__EXERCISE DIRECTIONS__: Return the lines below that contain the word "each".

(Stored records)
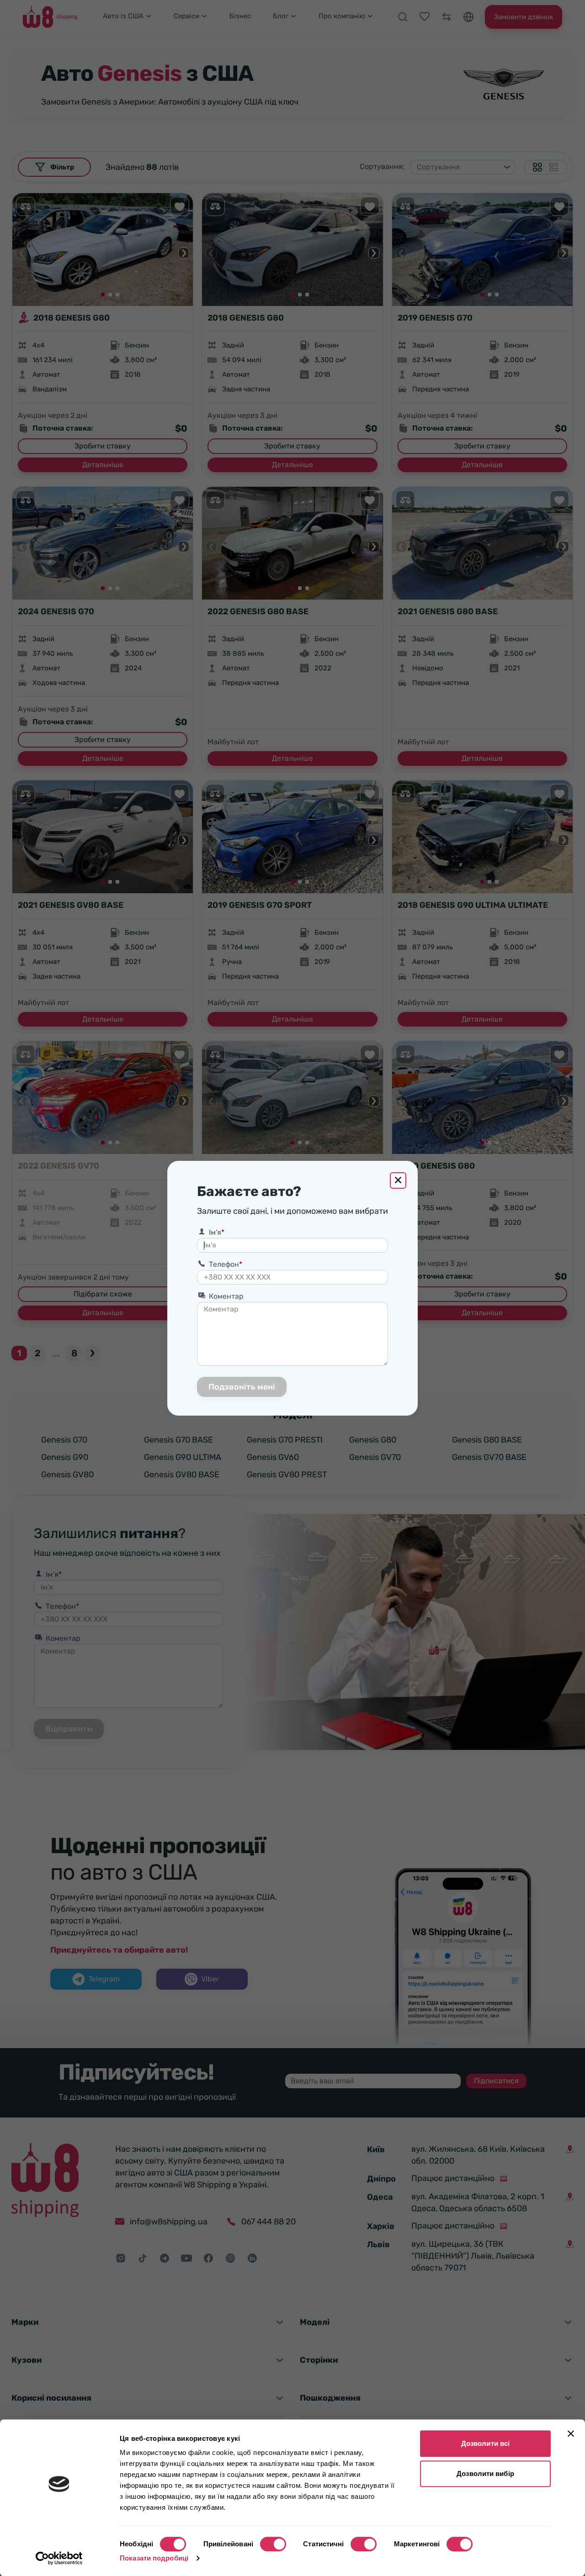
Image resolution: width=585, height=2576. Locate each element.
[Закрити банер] (571, 2433)
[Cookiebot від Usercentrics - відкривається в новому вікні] (59, 2558)
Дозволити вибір (485, 2473)
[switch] (273, 2544)
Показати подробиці (154, 2558)
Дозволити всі (485, 2443)
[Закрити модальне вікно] (398, 1180)
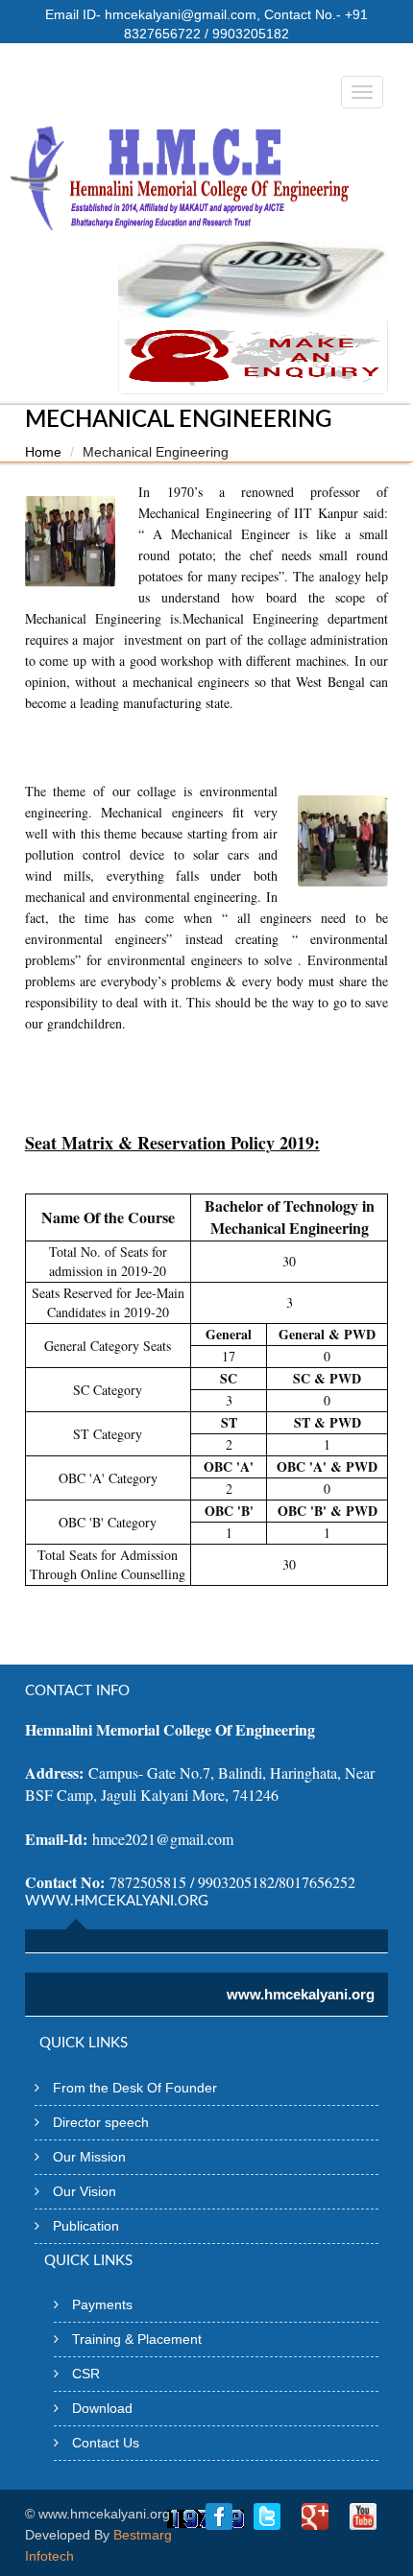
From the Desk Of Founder (135, 2087)
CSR (86, 2373)
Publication (86, 2225)
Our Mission (89, 2156)
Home (43, 452)
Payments (102, 2304)
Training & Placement (137, 2339)
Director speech (101, 2122)
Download (102, 2408)
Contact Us (105, 2442)
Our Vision (84, 2191)
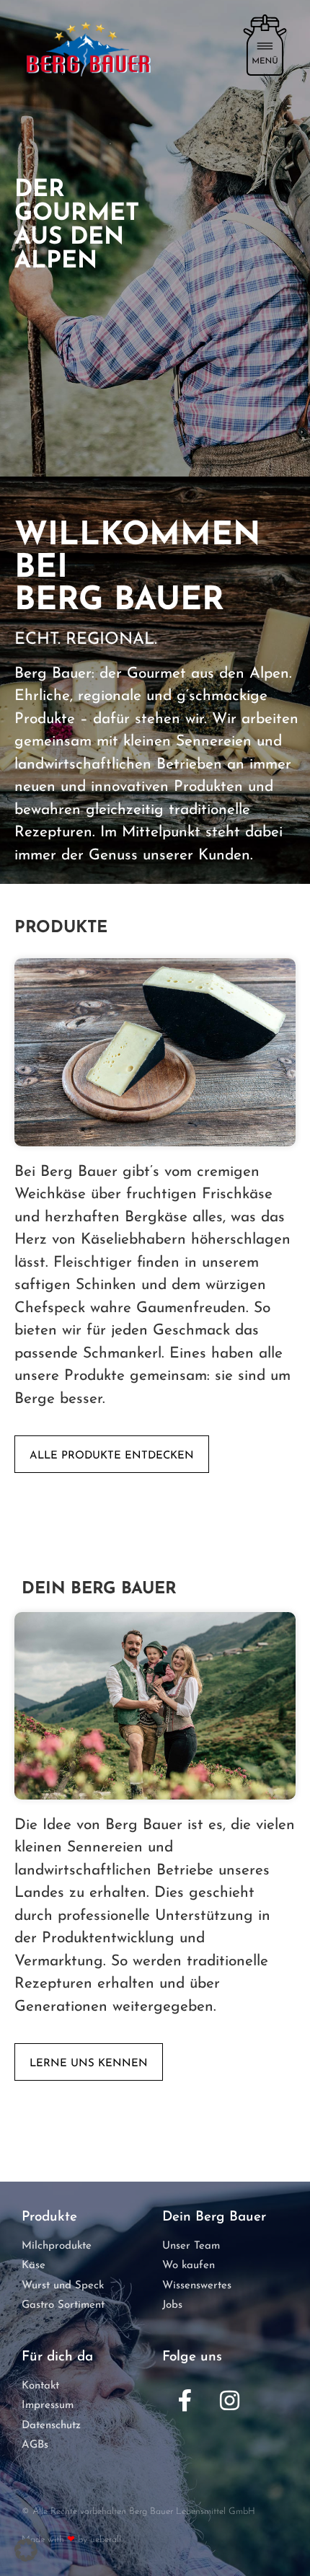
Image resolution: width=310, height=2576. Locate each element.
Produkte (60, 928)
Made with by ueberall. (72, 2539)
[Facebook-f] (184, 2400)
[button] (26, 2550)
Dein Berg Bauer (99, 1589)
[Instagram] (229, 2400)
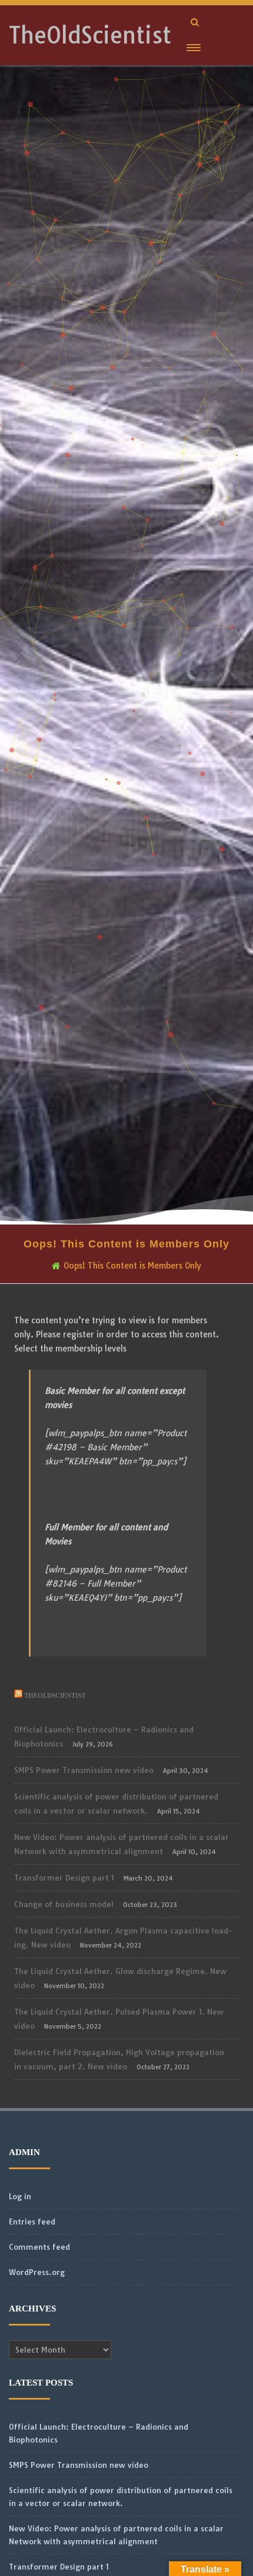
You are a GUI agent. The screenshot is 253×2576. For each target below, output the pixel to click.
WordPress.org (37, 2272)
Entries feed (32, 2221)
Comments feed (39, 2247)
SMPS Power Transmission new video (84, 1770)
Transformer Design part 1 (64, 1877)
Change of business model (64, 1904)
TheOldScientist (90, 35)
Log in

__TASK RESPONSE__:
Image resolution: width=585, height=2576. Locate each element.
Image resolution: width=310, height=2576. Locate each element.
You are a GUI agent. The screenshot is 253×2576. For each target below, output the pixel to click.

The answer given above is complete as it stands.